We develop a phased implementation roadmap aligned to the organisation’s current maturity, prioritising operational controls. Where frameworks such as ISO/IEC 27001 are already in place, we prioritise integration rather than duplication. AI risk assessments are aligned with enterprise risk management, privacy impact assessments are extended to cover AI-specific risks, and audit programmes are designed to review AI governance alongside information security and privacy controls.
For organisations pursuing certification, we conduct ISO/IEC 42001 certification readiness assessments, identifying gaps in documentation, evidence, and audit preparedness.
AI governance is not a one-off project. It is an ongoing discipline that must evolve as systems change, regulations develop and risk profiles shift. Certification is not the end point, but the beginning of a more mature and sustained approach to governance.
ISO/IEC 42001:2023 provides a robust and certifiable framework, but it does not implement itself. Most organisations struggle in the gap between design and day-to-day operation.

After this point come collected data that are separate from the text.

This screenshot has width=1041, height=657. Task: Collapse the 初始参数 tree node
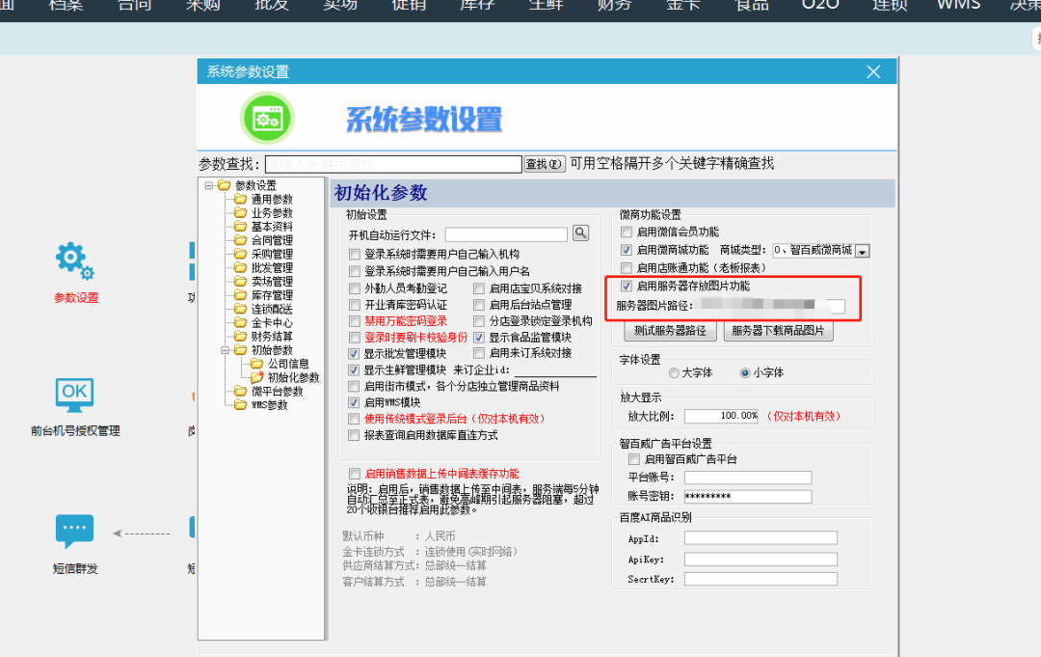(225, 351)
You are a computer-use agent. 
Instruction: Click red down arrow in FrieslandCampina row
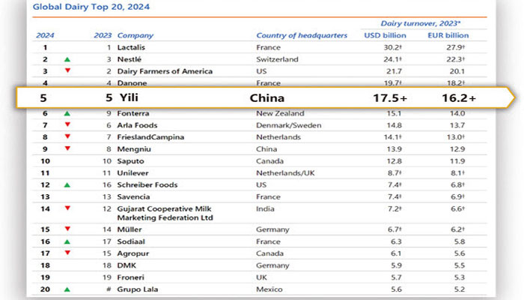click(68, 137)
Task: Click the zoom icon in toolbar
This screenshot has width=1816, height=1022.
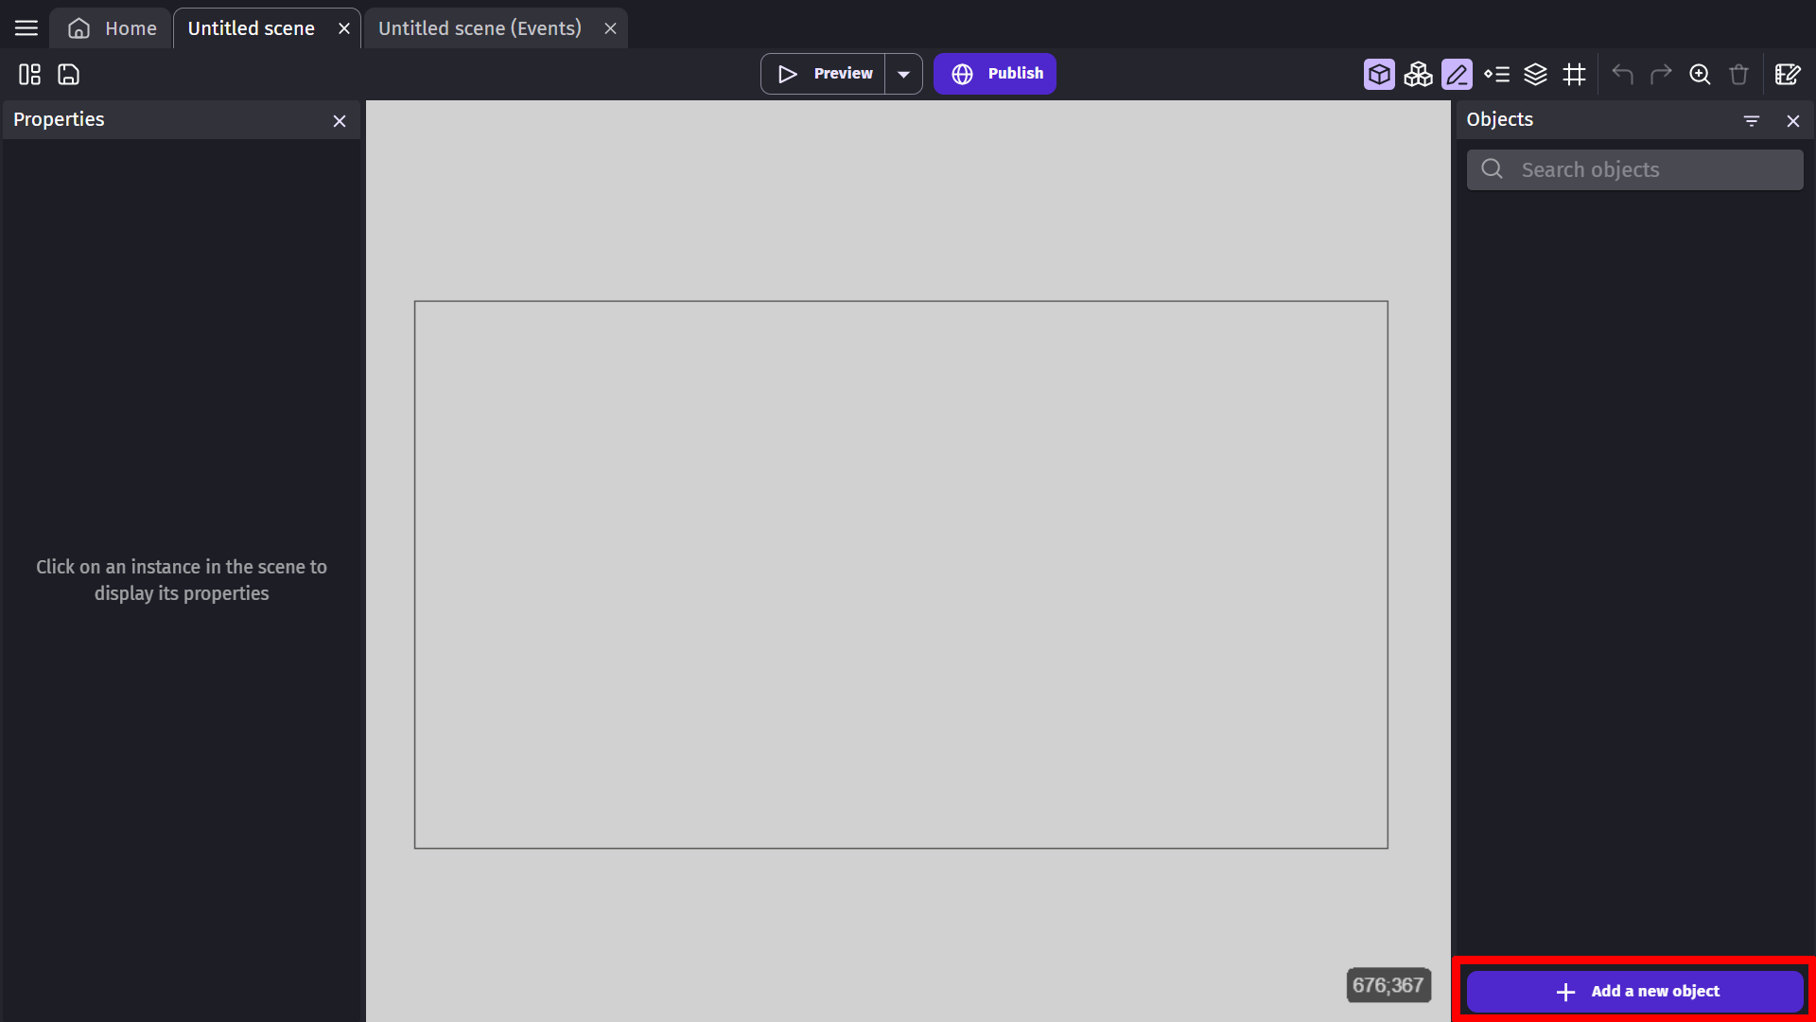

That is where meaningful AI governance is built.
For organisations ready to address that gap, the starting point is an honest view of where governance stands today, rather than where policies suggest it should be.
Anzen Technologies is a CERT-In empanelled cybersecurity firm offering AI governance, GRC consulting, application security, and incident response services. Contact us to discuss AIMS implementation or certification readiness.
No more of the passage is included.